Weekend Warm-Up: A Desert Life

What makes a person interesting? Whatever it is, Alf Randell is one of those guys. He doesn’t live in a typical house, and if you were to find him in a supermarket, you could easy assume that he’s somewhat bored with life. Maybe even sad. He carries forward-slumped shoulders that are often a sign of a person lacking confidence. He wears dirty clothes and unkempt hair. His beard is not trendy, his oversized glasses date back to the 1970s. He gives the impression that he just doesn’t care too much about, well, life. On the surface, Randell, 57, appears anything but interesting. But those assumptions would be wrong.

Alf Randell fixes rock shoes to fund his dirtbag climbing life in the Utah desert.

 

Randell says that until the age of three, his parents thought that he was mentally handicapped. This wrong diagnosis played a part in how he wanted to pursue his life, off-grid, off-normal.

At the age of 16, after stealing and reselling enough photography supplies in New York to buy a motorbike, he ran away from home. A considerate thief he was, shoplifting a small number of items from a larger range of stores, so as to spread the burden of his petty crime.

In the years that followed, Randell flew with the wind, expanding his five-finger discounts to food and spoons. That’s right, spoons. For Randell, spoon stealing was a hobby of sorts. Eventually, he bought himself a Ford F150 crew cab pickup truck for $100. He still has it. He lives in it.

“I can’t live in a house,” Randell dryly states. “I tried it.” With the Ford pickup as his crash pad, he is able to lead the kind of life he feels most humbled by: spending up to four months at a time in the Utah desert.

In 1980, Randell first discovered Utah’s granite, sandstone and shale walls. A keen climber, he fell in love with those desert cliff faces with “50 or 60 of these crazy, crazy cracks”.

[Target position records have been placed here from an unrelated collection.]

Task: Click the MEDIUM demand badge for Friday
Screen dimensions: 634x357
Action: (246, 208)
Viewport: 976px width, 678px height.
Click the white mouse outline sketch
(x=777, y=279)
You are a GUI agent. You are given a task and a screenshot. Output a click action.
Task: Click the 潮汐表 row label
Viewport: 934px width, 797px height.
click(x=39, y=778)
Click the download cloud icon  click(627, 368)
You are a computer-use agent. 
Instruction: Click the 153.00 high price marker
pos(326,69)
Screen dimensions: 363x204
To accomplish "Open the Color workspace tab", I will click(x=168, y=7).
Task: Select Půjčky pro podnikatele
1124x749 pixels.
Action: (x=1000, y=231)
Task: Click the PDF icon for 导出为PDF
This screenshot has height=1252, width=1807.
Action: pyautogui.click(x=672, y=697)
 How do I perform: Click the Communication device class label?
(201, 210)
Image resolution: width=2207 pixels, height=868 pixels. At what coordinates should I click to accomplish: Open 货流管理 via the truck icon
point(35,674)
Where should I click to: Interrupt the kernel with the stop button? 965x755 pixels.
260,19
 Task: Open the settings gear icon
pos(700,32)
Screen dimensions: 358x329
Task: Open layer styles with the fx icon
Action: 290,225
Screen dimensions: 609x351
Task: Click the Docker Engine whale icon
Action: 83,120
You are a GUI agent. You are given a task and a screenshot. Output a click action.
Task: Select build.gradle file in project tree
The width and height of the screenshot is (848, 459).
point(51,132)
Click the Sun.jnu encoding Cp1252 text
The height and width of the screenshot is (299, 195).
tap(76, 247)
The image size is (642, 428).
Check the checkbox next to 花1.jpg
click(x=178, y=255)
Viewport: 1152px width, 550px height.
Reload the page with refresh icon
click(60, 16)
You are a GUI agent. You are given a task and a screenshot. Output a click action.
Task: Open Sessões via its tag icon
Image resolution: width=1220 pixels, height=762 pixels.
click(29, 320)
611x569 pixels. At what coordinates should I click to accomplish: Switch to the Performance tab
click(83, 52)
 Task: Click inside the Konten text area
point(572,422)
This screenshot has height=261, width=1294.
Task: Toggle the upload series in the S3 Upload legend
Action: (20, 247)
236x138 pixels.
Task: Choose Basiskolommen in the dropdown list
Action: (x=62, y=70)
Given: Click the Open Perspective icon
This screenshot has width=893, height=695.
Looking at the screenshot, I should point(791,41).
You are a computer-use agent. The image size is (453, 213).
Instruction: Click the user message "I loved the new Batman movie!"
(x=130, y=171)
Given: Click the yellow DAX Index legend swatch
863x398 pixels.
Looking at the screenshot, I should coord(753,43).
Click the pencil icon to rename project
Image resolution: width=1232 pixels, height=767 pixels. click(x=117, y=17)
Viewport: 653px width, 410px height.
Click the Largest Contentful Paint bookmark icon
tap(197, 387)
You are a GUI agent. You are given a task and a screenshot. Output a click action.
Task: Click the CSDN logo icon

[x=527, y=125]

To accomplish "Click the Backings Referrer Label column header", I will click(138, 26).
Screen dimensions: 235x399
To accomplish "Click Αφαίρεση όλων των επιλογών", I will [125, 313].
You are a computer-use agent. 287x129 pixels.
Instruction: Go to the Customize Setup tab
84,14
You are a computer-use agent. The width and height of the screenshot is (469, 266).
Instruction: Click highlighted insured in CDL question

Although his climbing skills are impressive, it’s his nomadic existence that most influences his fellow rock jocks. He earns a modest living by handyman work and by repairing his colleague’s climbing shoes. It’s just enough to cover the essentials of a frugal life far from the city.

For some, Randell may have uncovered the secret of freedom. He wakes up each day with views of red rock and uninhabited plains. His choices extend little beyond whether he’ll climb or run that day. It’s either an idealistic life of pure simplicity or one of cunning strategy with a carefully cultivated narrative.

The video below, A Desert Life, focuses on his quest to minimize the importance of money and has been viewed more than 100,000 times.

Following its success, he started a blog which is mostly dedicated to philosophical rants. There’s politics, tales from his formative years and even a short story which is the exact opposite of short.

Randell also has a photo blog and is trying to become a photographer. Apparently his early years in New York as the son of a pair of camera store owners gave him a head start in this new passion. It’s unclear whether his parents’ shop was a victim of his early pilfering.

In 2007, an emotional plea came from his brother to track down the long-lost Randell. They eventually reconnected for the first time since he left the family home some 41 years earlier.

More recently, Randell has become a sort of Tiny House expert, earing a little off the growing trend of downsizing.

Ecce homo: Behold a man who to the naked eye seems uninteresting but in truth is anything but.